_TASK ITEM:_ Note every line in the entries that contains the string "will", and copy it.

==== MATERIALS PROVIDED ====

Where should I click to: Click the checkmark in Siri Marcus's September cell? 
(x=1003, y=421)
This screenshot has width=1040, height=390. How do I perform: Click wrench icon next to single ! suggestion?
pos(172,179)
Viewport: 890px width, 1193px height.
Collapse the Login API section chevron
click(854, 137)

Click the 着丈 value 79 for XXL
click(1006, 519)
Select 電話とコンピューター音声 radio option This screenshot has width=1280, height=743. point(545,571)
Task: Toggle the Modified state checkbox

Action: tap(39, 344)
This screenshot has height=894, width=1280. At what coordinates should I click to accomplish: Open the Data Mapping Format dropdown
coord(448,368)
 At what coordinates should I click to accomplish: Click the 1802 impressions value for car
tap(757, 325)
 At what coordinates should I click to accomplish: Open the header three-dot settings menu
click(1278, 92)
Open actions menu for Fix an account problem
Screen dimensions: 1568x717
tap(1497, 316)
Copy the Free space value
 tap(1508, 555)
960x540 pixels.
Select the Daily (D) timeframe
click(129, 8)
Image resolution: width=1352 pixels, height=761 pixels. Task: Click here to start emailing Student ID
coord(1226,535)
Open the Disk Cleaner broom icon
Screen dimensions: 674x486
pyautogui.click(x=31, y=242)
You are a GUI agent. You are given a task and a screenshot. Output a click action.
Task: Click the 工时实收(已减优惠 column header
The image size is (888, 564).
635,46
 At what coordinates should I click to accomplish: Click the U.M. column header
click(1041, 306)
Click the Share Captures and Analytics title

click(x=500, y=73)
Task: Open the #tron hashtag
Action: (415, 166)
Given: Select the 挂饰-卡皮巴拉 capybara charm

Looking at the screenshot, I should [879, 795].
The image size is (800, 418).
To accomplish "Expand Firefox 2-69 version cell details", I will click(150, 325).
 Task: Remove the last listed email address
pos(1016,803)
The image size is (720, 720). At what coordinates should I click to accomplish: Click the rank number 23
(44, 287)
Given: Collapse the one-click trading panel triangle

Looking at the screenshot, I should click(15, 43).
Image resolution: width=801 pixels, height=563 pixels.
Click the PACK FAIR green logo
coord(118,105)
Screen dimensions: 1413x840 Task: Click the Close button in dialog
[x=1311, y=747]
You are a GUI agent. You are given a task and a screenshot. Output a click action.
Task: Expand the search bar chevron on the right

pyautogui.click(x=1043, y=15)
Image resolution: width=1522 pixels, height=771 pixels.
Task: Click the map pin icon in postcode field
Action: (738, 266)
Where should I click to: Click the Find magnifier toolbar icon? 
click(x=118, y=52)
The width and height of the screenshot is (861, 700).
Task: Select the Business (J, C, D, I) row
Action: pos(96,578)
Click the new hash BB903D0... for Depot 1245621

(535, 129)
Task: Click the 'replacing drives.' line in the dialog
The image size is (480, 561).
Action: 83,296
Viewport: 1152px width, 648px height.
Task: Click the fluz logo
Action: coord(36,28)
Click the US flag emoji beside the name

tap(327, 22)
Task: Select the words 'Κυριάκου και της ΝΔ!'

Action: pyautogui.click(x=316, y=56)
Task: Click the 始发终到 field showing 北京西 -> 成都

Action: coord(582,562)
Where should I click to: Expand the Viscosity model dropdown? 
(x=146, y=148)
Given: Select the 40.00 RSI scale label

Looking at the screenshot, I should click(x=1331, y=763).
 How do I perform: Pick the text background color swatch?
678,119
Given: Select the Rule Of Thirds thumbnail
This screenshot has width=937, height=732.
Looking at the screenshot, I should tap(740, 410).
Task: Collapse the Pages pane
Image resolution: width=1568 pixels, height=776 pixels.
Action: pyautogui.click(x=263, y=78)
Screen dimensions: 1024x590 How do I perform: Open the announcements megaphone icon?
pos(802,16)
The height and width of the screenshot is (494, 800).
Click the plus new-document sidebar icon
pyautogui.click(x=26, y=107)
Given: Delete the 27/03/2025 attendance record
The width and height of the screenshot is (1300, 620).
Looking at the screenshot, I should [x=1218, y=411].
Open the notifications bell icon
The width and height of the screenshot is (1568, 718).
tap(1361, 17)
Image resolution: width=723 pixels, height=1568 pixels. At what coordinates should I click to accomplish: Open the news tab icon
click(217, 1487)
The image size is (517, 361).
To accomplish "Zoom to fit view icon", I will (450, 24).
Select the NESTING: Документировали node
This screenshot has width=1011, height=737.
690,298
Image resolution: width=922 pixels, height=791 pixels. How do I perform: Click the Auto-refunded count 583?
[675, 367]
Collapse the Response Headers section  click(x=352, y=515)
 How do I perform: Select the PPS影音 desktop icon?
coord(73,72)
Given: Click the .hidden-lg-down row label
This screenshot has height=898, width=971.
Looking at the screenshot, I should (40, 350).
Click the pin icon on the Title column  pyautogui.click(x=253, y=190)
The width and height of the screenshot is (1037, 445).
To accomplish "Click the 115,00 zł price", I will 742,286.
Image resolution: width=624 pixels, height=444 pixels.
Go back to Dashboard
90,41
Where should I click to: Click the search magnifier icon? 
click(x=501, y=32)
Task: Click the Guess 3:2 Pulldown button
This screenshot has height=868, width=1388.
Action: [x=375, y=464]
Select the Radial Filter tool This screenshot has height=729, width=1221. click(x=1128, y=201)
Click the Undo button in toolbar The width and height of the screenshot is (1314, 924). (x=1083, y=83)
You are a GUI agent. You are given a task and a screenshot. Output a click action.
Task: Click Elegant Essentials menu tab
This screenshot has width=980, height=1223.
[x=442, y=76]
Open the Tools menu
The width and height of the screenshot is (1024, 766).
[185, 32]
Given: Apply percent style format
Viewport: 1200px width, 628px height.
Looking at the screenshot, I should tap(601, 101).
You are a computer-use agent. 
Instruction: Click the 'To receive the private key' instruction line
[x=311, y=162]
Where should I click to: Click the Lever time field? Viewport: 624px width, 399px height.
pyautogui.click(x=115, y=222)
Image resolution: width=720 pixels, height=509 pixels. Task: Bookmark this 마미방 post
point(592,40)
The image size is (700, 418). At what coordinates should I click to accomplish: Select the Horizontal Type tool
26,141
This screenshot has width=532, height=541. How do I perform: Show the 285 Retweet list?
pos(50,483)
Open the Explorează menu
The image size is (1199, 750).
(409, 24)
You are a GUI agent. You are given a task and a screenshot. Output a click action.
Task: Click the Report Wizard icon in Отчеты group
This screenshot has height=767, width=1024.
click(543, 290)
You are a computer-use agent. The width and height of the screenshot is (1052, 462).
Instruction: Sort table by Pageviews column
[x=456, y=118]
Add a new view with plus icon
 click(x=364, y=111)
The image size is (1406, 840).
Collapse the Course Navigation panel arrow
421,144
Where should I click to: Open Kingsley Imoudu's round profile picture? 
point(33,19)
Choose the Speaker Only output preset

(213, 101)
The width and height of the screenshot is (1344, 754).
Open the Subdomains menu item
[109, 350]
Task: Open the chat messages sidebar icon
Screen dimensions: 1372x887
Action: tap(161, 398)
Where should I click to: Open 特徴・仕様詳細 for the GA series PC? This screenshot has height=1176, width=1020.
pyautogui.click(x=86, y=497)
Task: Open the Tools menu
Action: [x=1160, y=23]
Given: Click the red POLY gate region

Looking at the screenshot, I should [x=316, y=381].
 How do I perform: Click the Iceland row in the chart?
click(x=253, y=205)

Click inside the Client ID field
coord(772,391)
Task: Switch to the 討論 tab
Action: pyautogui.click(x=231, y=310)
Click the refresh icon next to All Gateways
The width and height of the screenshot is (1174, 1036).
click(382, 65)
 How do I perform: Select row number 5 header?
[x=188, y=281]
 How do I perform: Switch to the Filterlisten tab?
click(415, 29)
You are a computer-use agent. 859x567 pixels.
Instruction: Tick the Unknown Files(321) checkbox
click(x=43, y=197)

====

_SOLUTION TO THIS EXERCISE:_
To accomplish "Expand Firefox 2-69 version cell details", I will click(150, 325).
To accomplish "Zoom to fit view icon", I will (450, 24).
To accomplish "Click the 115,00 zł price", I will 742,286.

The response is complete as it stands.